** start of Excerpt **

Summary of Findings

Public concern over Iran’s nuclear program has risen dramatically in the past few months. Today, 27% of Americans cite Iran as the country that represents the greatest danger to the United States. In October, just 9% pointed to Iran as the biggest danger to the U.S., while there was far more concern over Iraq, China and North Korea. Nearly two-thirds (65%) believe that Iran’s nuclear program is a major threat to the U.S., placing it on par with North Korea’s nuclear program, and far ahead of China’s emerging power among possible threats to the United States.

Overwhelming numbers believe that if Iran were to develop nuclear weapons it would likely launch attacks on Israel (72%), and the U.S. or Europe (66%). There is even greater agreement that a nuclear-armed Iran would be likely to provide nuclear weapons to terrorists (82%).

The public is clearer in its view of the potential threat posed by Iran than in what to do about it. More Americans worry that we will wait too long than act too quickly in dealing with Iran’s nuclear problem. However, far more Americans say the United Nations or the European Union ­ rather than the U.S. ­ should take the lead in dealing with the crisis.

** end of Excerpt **
** start of Dataset section **

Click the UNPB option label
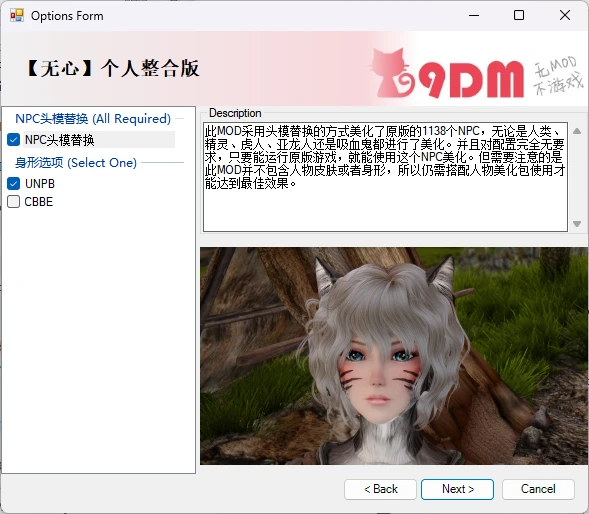This screenshot has height=514, width=589. pyautogui.click(x=40, y=184)
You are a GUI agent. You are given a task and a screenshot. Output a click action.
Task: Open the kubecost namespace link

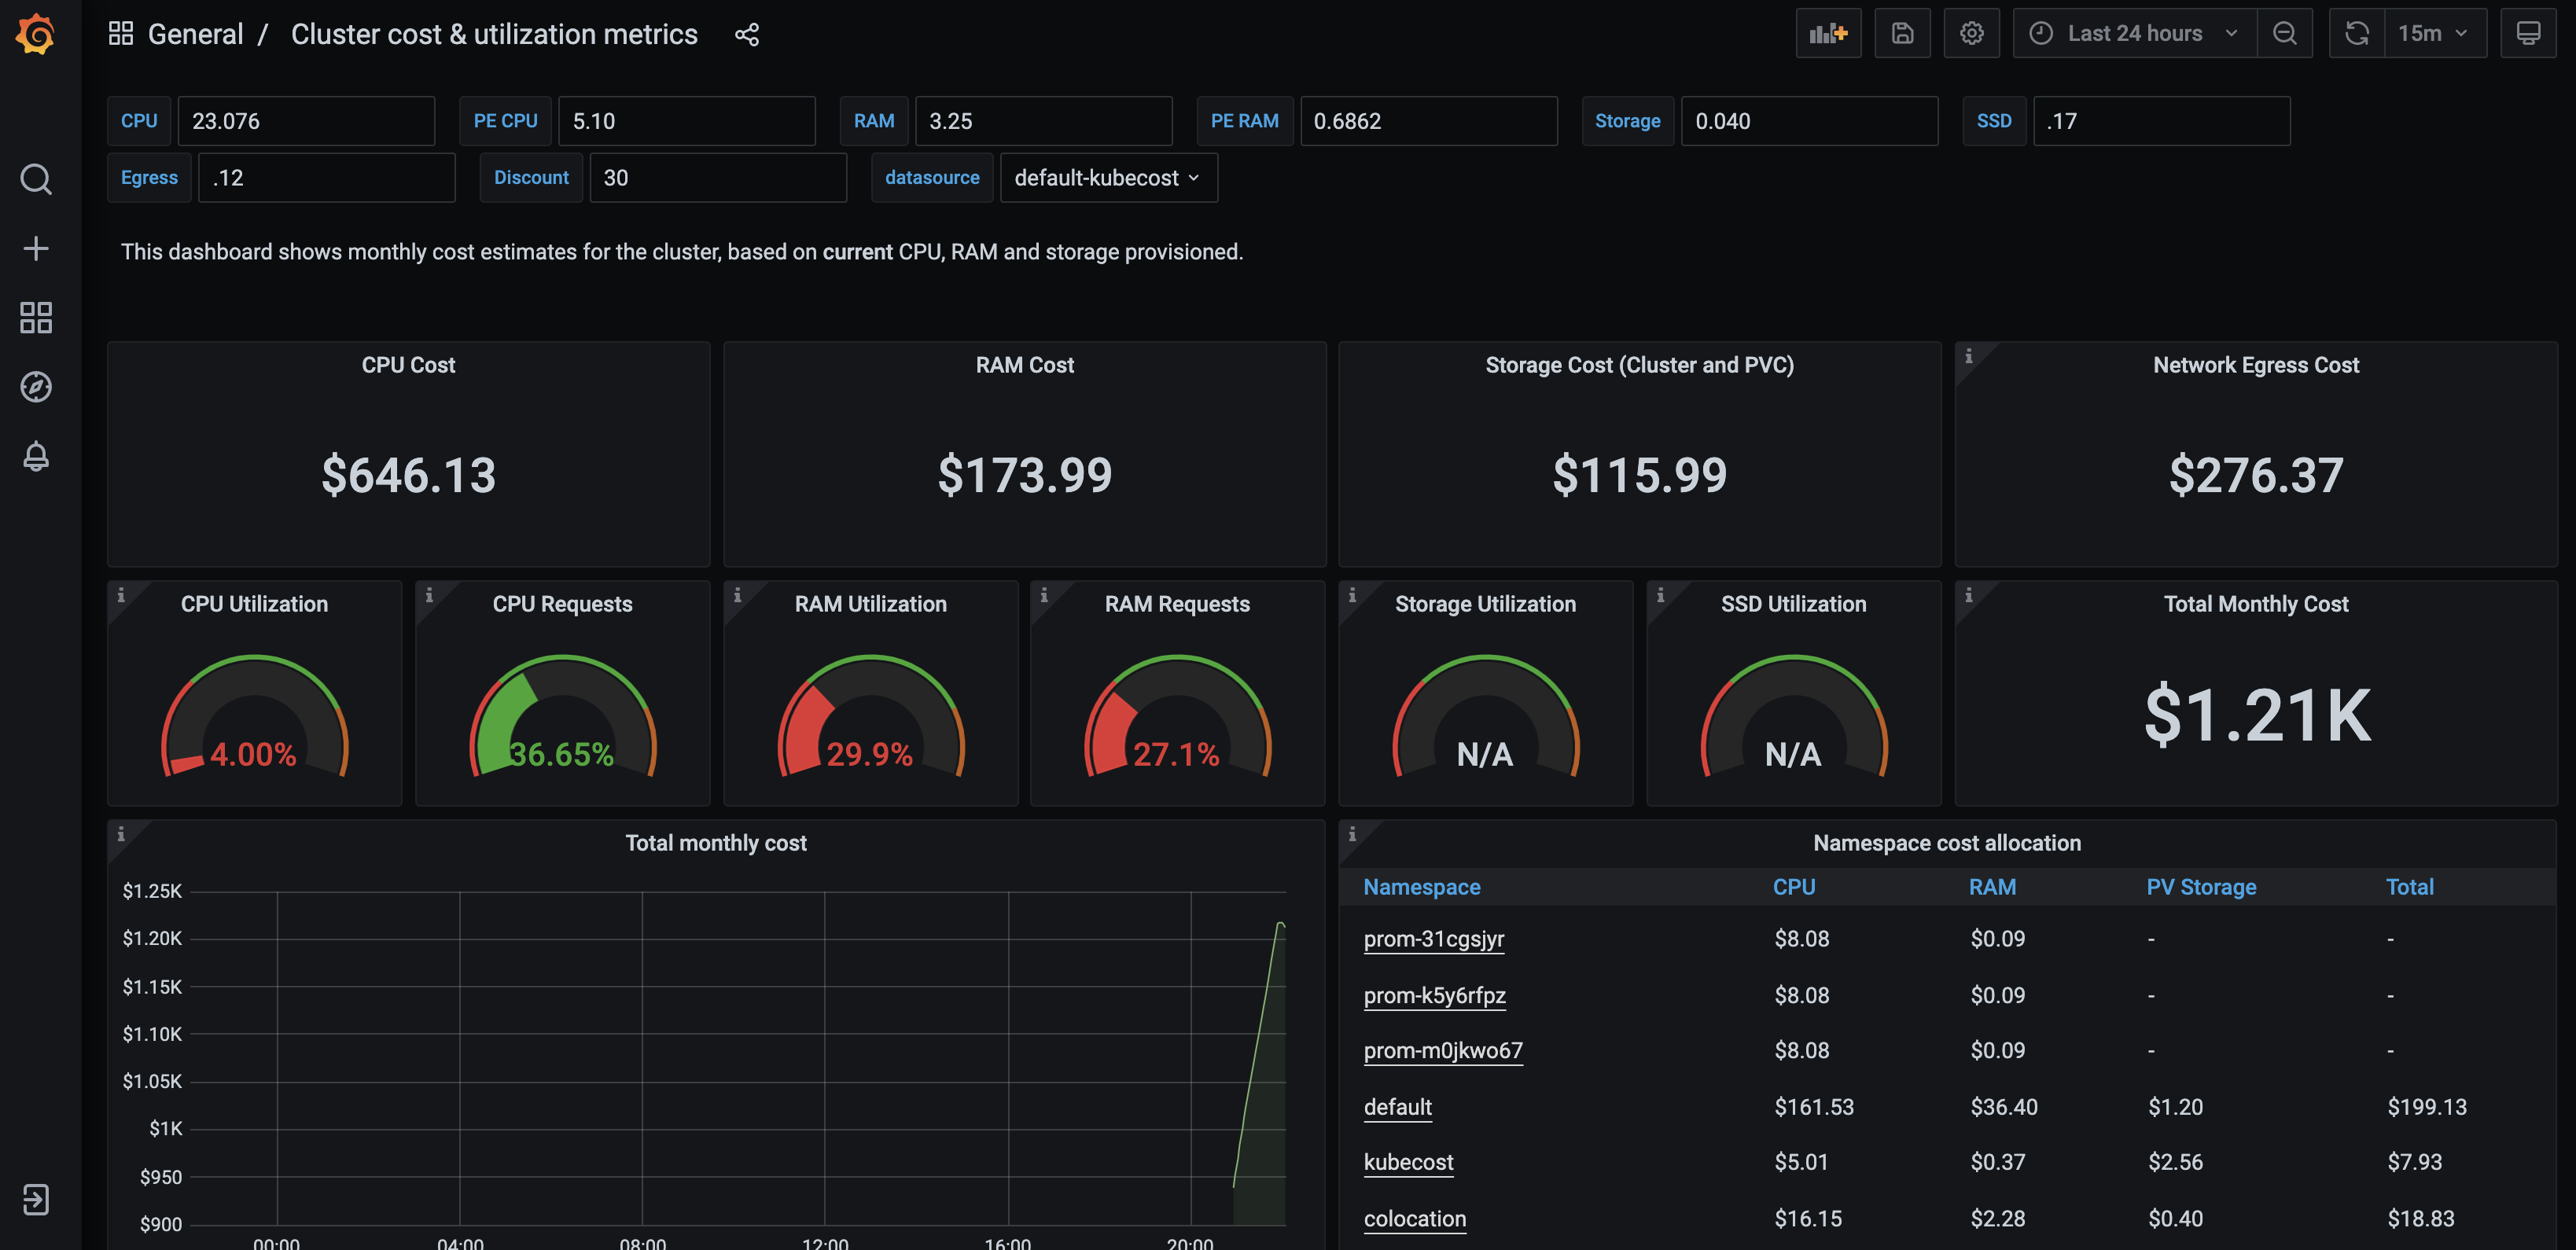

** end of Dataset section **

[Problem description]
In the summary of findings on Iran, what percentage of Americans think a nuclear-armed Iran would likely provide nuclear weapons to terrorists?

[Answer to the exercise]
82%